The International Inline Skater Hockey Federation (IISHF) is an international sporting federation that internationally organizes inline skater hockey. Each of the current 10 member federations are the national governing inline skater hockey bodies in their countries.

The IISHF organizes up to 10 annual international Title Events. These are 7 Club tournaments named "European Cups", mainly for the champions and vice champions of the national leagues, and 3 "European Championships" for the national teams of their member federations.

Inline Skater Hockey

Inline skater hockey is a roller sport and team sport. It is similar to inline hockey, with the most noticeable difference of using a plastic ball instead of a puck. While primarily played using inline skates, quad skates (such as found in rink hockey) are allowed.

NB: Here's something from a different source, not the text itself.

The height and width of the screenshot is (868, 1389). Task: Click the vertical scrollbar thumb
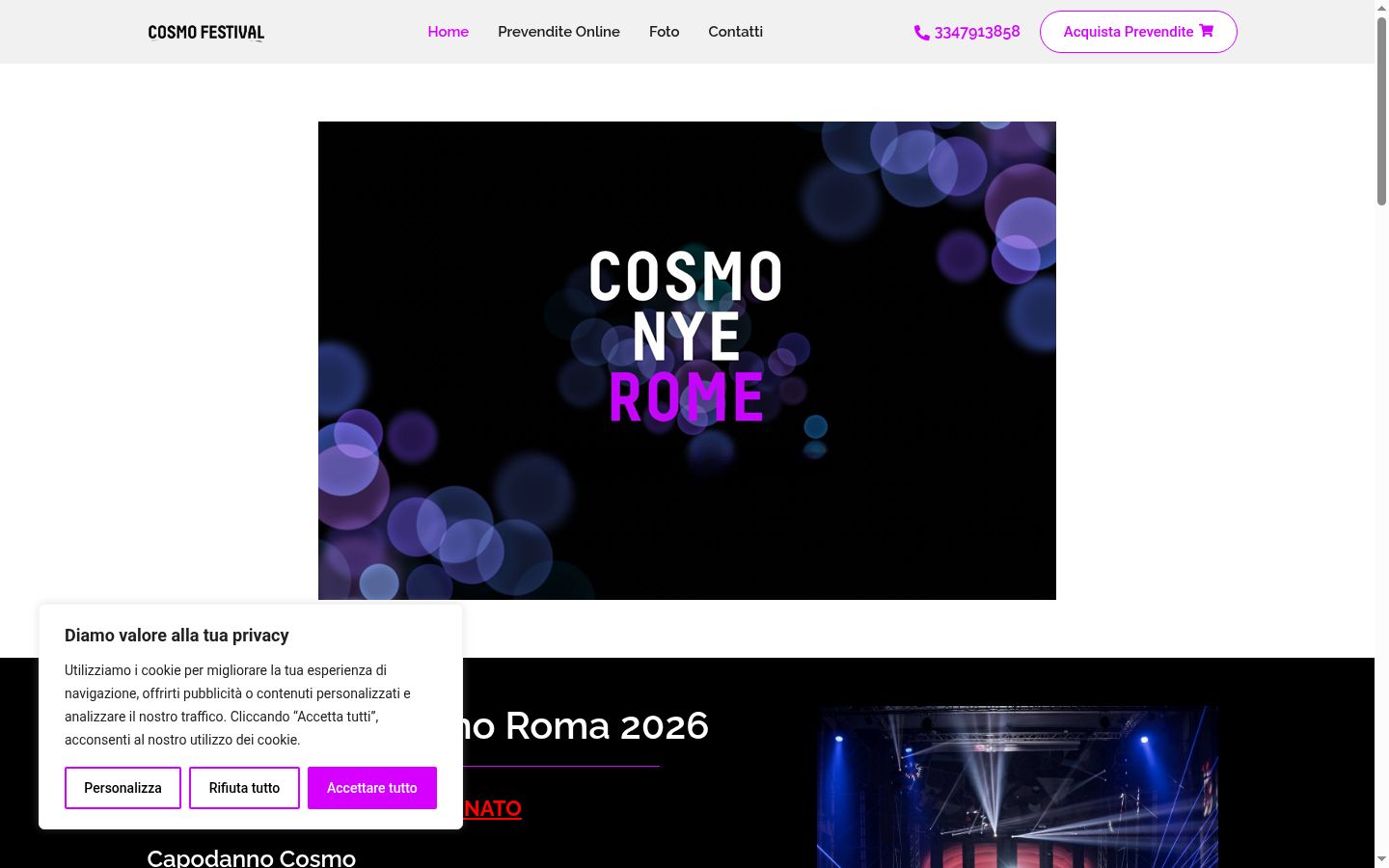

A game is played by two teams, and each team is permitted to have 5 players on the pitch, usually four outfield players and a goalkeeper. The rink (40m x 20m) is divided in two halves with a goal in each end. A standard game lasts 3 periods of 20 minutes each. At international tournaments the lengths of the games may deviate, depending on the amount of participating teams.

Like ice hockey, inline skater hockey is a contact sport and has a similar set of rules of the game with few noticeable variations. These mainly derive from the much smaller standard rink size (800 m2 compared to 1,800 m2 in ice hockey). In skater hockey the game is played with no "offside" and no "icing", a "free hit" instead of a bully. Lastly physical contact is slightly limited and referees show yellow, red and black cards. Fighting is strictly forbidden and severely punished.

IISHF Member Countries 

Former Member Countries

IISHF European Championships 
IISHF European Championships are international Title Events (class A tournaments) for national teams. In general each member country has the right to one spot at each IISHF European Championship. A European Championship can only take place with teams from a minimum of four (4) different nations. From these minimum 4 nations at least two nations had to be placed on place 1 – 4 at the previous European Championship. European Championships take place every year in the months from September to November (both months included).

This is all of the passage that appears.